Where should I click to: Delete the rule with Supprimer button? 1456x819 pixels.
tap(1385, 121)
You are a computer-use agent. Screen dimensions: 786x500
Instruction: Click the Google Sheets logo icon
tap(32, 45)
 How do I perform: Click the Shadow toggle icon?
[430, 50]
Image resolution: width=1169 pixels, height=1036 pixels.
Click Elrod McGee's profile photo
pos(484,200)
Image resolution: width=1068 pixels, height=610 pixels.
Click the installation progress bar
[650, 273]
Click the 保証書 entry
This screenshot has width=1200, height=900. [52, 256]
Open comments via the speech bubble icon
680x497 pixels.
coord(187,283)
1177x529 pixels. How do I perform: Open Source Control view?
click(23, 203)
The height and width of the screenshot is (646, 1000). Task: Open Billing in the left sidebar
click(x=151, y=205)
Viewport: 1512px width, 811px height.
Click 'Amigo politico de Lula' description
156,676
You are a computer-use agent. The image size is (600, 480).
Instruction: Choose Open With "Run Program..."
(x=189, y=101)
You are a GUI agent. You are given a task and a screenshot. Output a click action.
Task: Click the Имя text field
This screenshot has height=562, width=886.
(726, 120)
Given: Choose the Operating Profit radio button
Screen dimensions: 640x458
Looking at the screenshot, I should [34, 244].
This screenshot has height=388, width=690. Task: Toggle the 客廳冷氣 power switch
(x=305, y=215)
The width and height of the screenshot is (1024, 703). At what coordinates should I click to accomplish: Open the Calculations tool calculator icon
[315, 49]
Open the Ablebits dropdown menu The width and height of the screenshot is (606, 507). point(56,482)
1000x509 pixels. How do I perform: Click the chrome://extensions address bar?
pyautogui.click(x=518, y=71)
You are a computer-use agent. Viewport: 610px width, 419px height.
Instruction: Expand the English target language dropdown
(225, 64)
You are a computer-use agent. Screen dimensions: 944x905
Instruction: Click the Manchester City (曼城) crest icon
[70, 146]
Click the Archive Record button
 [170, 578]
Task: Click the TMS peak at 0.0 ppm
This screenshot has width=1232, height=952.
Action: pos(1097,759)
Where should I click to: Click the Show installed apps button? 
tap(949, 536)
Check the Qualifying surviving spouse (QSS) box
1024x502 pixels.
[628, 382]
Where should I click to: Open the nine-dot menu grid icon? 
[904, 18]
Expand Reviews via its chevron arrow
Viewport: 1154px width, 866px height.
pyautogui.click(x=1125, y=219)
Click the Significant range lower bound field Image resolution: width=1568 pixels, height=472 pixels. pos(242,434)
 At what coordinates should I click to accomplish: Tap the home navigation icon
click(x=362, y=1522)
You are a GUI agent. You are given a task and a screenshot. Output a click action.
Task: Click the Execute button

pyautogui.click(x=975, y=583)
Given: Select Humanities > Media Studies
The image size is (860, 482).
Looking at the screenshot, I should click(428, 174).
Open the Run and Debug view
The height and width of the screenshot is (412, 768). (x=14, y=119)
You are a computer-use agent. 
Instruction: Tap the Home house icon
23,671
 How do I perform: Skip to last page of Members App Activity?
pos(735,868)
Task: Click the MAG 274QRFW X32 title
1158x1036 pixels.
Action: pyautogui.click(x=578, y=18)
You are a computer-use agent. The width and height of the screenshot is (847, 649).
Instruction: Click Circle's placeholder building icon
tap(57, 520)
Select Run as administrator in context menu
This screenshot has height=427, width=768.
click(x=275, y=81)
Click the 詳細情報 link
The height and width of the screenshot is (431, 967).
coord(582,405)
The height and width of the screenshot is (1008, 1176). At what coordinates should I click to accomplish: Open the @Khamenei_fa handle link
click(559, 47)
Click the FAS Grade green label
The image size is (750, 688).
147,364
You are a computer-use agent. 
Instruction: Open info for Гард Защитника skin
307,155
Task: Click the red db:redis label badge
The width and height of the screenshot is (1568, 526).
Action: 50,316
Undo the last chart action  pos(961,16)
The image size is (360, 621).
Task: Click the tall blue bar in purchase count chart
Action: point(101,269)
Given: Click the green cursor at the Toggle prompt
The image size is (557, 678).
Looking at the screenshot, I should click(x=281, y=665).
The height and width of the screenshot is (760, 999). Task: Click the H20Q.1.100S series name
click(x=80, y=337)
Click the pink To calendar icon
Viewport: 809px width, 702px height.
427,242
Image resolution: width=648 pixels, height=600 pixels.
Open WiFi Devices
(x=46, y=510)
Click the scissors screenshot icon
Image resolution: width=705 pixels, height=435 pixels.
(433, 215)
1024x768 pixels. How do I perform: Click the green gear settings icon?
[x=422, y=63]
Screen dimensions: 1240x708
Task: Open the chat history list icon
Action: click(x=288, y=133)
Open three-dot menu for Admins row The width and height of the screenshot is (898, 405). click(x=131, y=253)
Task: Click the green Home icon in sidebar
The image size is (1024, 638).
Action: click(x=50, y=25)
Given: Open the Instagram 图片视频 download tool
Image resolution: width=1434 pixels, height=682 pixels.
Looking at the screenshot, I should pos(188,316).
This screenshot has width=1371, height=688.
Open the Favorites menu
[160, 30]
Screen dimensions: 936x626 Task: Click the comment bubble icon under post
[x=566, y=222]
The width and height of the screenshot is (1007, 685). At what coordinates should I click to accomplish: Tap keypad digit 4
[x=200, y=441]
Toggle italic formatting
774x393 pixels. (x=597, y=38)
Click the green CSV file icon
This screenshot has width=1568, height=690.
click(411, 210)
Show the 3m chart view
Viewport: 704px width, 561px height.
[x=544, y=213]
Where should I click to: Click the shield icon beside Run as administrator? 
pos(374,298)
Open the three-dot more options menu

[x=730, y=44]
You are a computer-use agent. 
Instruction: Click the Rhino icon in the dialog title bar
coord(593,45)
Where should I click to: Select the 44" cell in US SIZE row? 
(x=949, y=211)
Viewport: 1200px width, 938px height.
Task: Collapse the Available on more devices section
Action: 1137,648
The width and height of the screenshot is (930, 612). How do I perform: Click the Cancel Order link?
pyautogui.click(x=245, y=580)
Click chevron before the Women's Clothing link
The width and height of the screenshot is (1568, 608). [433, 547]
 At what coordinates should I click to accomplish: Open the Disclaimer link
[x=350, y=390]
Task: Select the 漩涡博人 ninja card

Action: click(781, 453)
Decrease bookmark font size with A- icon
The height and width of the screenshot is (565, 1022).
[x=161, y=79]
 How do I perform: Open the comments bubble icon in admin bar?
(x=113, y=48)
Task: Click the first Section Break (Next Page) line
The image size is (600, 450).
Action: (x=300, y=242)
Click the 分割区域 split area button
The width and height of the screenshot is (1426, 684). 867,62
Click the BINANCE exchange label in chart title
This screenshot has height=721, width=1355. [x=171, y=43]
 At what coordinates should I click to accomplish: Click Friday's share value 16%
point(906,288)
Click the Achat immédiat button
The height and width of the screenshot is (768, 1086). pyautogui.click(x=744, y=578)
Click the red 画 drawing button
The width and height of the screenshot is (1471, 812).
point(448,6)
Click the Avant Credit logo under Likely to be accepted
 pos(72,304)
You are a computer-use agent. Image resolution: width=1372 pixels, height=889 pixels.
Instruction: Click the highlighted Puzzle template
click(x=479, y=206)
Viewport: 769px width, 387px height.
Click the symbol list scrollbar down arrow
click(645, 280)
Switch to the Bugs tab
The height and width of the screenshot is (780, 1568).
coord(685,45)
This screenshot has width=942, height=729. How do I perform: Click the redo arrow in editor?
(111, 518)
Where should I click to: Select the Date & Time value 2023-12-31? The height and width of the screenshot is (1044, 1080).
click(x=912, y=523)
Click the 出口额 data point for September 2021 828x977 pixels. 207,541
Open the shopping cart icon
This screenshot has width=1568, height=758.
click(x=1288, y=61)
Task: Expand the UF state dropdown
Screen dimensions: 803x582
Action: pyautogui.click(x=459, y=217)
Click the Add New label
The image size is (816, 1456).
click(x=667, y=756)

▸ **Assignment**
Copy the data above in its entirety, exactly as given.

▸ **Completed exercise**
Where should I click to: Delete the rule with Supprimer button? 1456x819 pixels.
tap(1385, 121)
You are a computer-use agent. Screen dimensions: 786x500
Instruction: Click the Google Sheets logo icon
tap(32, 45)
 How do I perform: Click the Shadow toggle icon?
[430, 50]
Image resolution: width=1169 pixels, height=1036 pixels.
Click Elrod McGee's profile photo
pos(484,200)
Image resolution: width=1068 pixels, height=610 pixels.
Click the installation progress bar
[650, 273]
Click the 保証書 entry
This screenshot has width=1200, height=900. [52, 256]
Open comments via the speech bubble icon
680x497 pixels.
coord(187,283)
1177x529 pixels. How do I perform: Open Source Control view?
click(23, 203)
The height and width of the screenshot is (646, 1000). Task: Open Billing in the left sidebar
click(x=151, y=205)
Viewport: 1512px width, 811px height.
Click 'Amigo politico de Lula' description
156,676
You are a computer-use agent. The image size is (600, 480).
Instruction: Choose Open With "Run Program..."
(x=189, y=101)
You are a GUI agent. You are given a task and a screenshot. Output a click action.
Task: Click the Имя text field
This screenshot has height=562, width=886.
(726, 120)
Given: Choose the Operating Profit radio button
Screen dimensions: 640x458
Looking at the screenshot, I should [34, 244].
This screenshot has height=388, width=690. Task: Toggle the 客廳冷氣 power switch
(x=305, y=215)
The width and height of the screenshot is (1024, 703). At what coordinates should I click to accomplish: Open the Calculations tool calculator icon
[315, 49]
Open the Ablebits dropdown menu The width and height of the screenshot is (606, 507). point(56,482)
1000x509 pixels. How do I perform: Click the chrome://extensions address bar?
pyautogui.click(x=518, y=71)
You are a computer-use agent. Viewport: 610px width, 419px height.
Instruction: Expand the English target language dropdown
(225, 64)
You are a computer-use agent. Screen dimensions: 944x905
Instruction: Click the Manchester City (曼城) crest icon
[70, 146]
Click the Archive Record button
 [170, 578]
Task: Click the TMS peak at 0.0 ppm
This screenshot has width=1232, height=952.
Action: pos(1097,759)
Where should I click to: Click the Show installed apps button? 
tap(949, 536)
Check the Qualifying surviving spouse (QSS) box
1024x502 pixels.
[628, 382]
Where should I click to: Open the nine-dot menu grid icon? 
[904, 18]
Expand Reviews via its chevron arrow
Viewport: 1154px width, 866px height.
pyautogui.click(x=1125, y=219)
Click the Significant range lower bound field Image resolution: width=1568 pixels, height=472 pixels. pos(242,434)
 At what coordinates should I click to accomplish: Tap the home navigation icon
click(x=362, y=1522)
You are a GUI agent. You are given a task and a screenshot. Output a click action.
Task: Click the Execute button

pyautogui.click(x=975, y=583)
Given: Select Humanities > Media Studies
The image size is (860, 482).
Looking at the screenshot, I should click(428, 174).
Open the Run and Debug view
The height and width of the screenshot is (412, 768). (x=14, y=119)
You are a computer-use agent. 
Instruction: Tap the Home house icon
23,671
 How do I perform: Skip to last page of Members App Activity?
pos(735,868)
Task: Click the MAG 274QRFW X32 title
1158x1036 pixels.
Action: pyautogui.click(x=578, y=18)
You are a computer-use agent. The width and height of the screenshot is (847, 649).
Instruction: Click Circle's placeholder building icon
tap(57, 520)
Select Run as administrator in context menu
This screenshot has height=427, width=768.
click(x=275, y=81)
Click the 詳細情報 link
The height and width of the screenshot is (431, 967).
coord(582,405)
The height and width of the screenshot is (1008, 1176). At what coordinates should I click to accomplish: Open the @Khamenei_fa handle link
click(559, 47)
Click the FAS Grade green label
The image size is (750, 688).
147,364
You are a computer-use agent. 
Instruction: Open info for Гард Защитника skin
307,155
Task: Click the red db:redis label badge
The width and height of the screenshot is (1568, 526).
Action: 50,316
Undo the last chart action  pos(961,16)
The image size is (360, 621).
Task: Click the tall blue bar in purchase count chart
Action: point(101,269)
Given: Click the green cursor at the Toggle prompt
The image size is (557, 678).
Looking at the screenshot, I should click(x=281, y=665).
The height and width of the screenshot is (760, 999). Task: Click the H20Q.1.100S series name
click(x=80, y=337)
Click the pink To calendar icon
Viewport: 809px width, 702px height.
427,242
Image resolution: width=648 pixels, height=600 pixels.
Open WiFi Devices
(x=46, y=510)
Click the scissors screenshot icon
Image resolution: width=705 pixels, height=435 pixels.
(433, 215)
1024x768 pixels. How do I perform: Click the green gear settings icon?
[x=422, y=63]
Screen dimensions: 1240x708
Task: Open the chat history list icon
Action: click(x=288, y=133)
Open three-dot menu for Admins row The width and height of the screenshot is (898, 405). click(x=131, y=253)
Task: Click the green Home icon in sidebar
The image size is (1024, 638).
Action: click(x=50, y=25)
Given: Open the Instagram 图片视频 download tool
Image resolution: width=1434 pixels, height=682 pixels.
Looking at the screenshot, I should pos(188,316).
This screenshot has width=1371, height=688.
Open the Favorites menu
[160, 30]
Screen dimensions: 936x626 Task: Click the comment bubble icon under post
[x=566, y=222]
The width and height of the screenshot is (1007, 685). At what coordinates should I click to accomplish: Tap keypad digit 4
[x=200, y=441]
Toggle italic formatting
774x393 pixels. (x=597, y=38)
Click the green CSV file icon
This screenshot has width=1568, height=690.
click(411, 210)
Show the 3m chart view
Viewport: 704px width, 561px height.
[x=544, y=213]
Where should I click to: Click the shield icon beside Run as administrator? 
pos(374,298)
Open the three-dot more options menu

[x=730, y=44]
You are a computer-use agent. 
Instruction: Click the Rhino icon in the dialog title bar
coord(593,45)
Where should I click to: Select the 44" cell in US SIZE row? 
(x=949, y=211)
Viewport: 1200px width, 938px height.
Task: Collapse the Available on more devices section
Action: 1137,648
The width and height of the screenshot is (930, 612). How do I perform: Click the Cancel Order link?
pyautogui.click(x=245, y=580)
Click chevron before the Women's Clothing link
The width and height of the screenshot is (1568, 608). [433, 547]
 At what coordinates should I click to accomplish: Open the Disclaimer link
[x=350, y=390]
Task: Select the 漩涡博人 ninja card

Action: click(781, 453)
Decrease bookmark font size with A- icon
The height and width of the screenshot is (565, 1022).
[x=161, y=79]
 How do I perform: Open the comments bubble icon in admin bar?
(x=113, y=48)
Task: Click the first Section Break (Next Page) line
The image size is (600, 450).
Action: (x=300, y=242)
Click the 分割区域 split area button
The width and height of the screenshot is (1426, 684). 867,62
Click the BINANCE exchange label in chart title
This screenshot has height=721, width=1355. [x=171, y=43]
 At what coordinates should I click to accomplish: Click Friday's share value 16%
point(906,288)
Click the Achat immédiat button
The height and width of the screenshot is (768, 1086). pyautogui.click(x=744, y=578)
Click the red 画 drawing button
The width and height of the screenshot is (1471, 812).
point(448,6)
Click the Avant Credit logo under Likely to be accepted
 pos(72,304)
You are a computer-use agent. Image resolution: width=1372 pixels, height=889 pixels.
Instruction: Click the highlighted Puzzle template
click(x=479, y=206)
Viewport: 769px width, 387px height.
Click the symbol list scrollbar down arrow
click(645, 280)
Switch to the Bugs tab
The height and width of the screenshot is (780, 1568).
coord(685,45)
This screenshot has width=942, height=729. How do I perform: Click the redo arrow in editor?
(111, 518)
Where should I click to: Select the Date & Time value 2023-12-31? The height and width of the screenshot is (1044, 1080).
click(x=912, y=523)
Click the 出口额 data point for September 2021 828x977 pixels. 207,541
Open the shopping cart icon
This screenshot has width=1568, height=758.
click(x=1288, y=61)
Task: Expand the UF state dropdown
Screen dimensions: 803x582
Action: pyautogui.click(x=459, y=217)
Click the Add New label
The image size is (816, 1456).
click(x=667, y=756)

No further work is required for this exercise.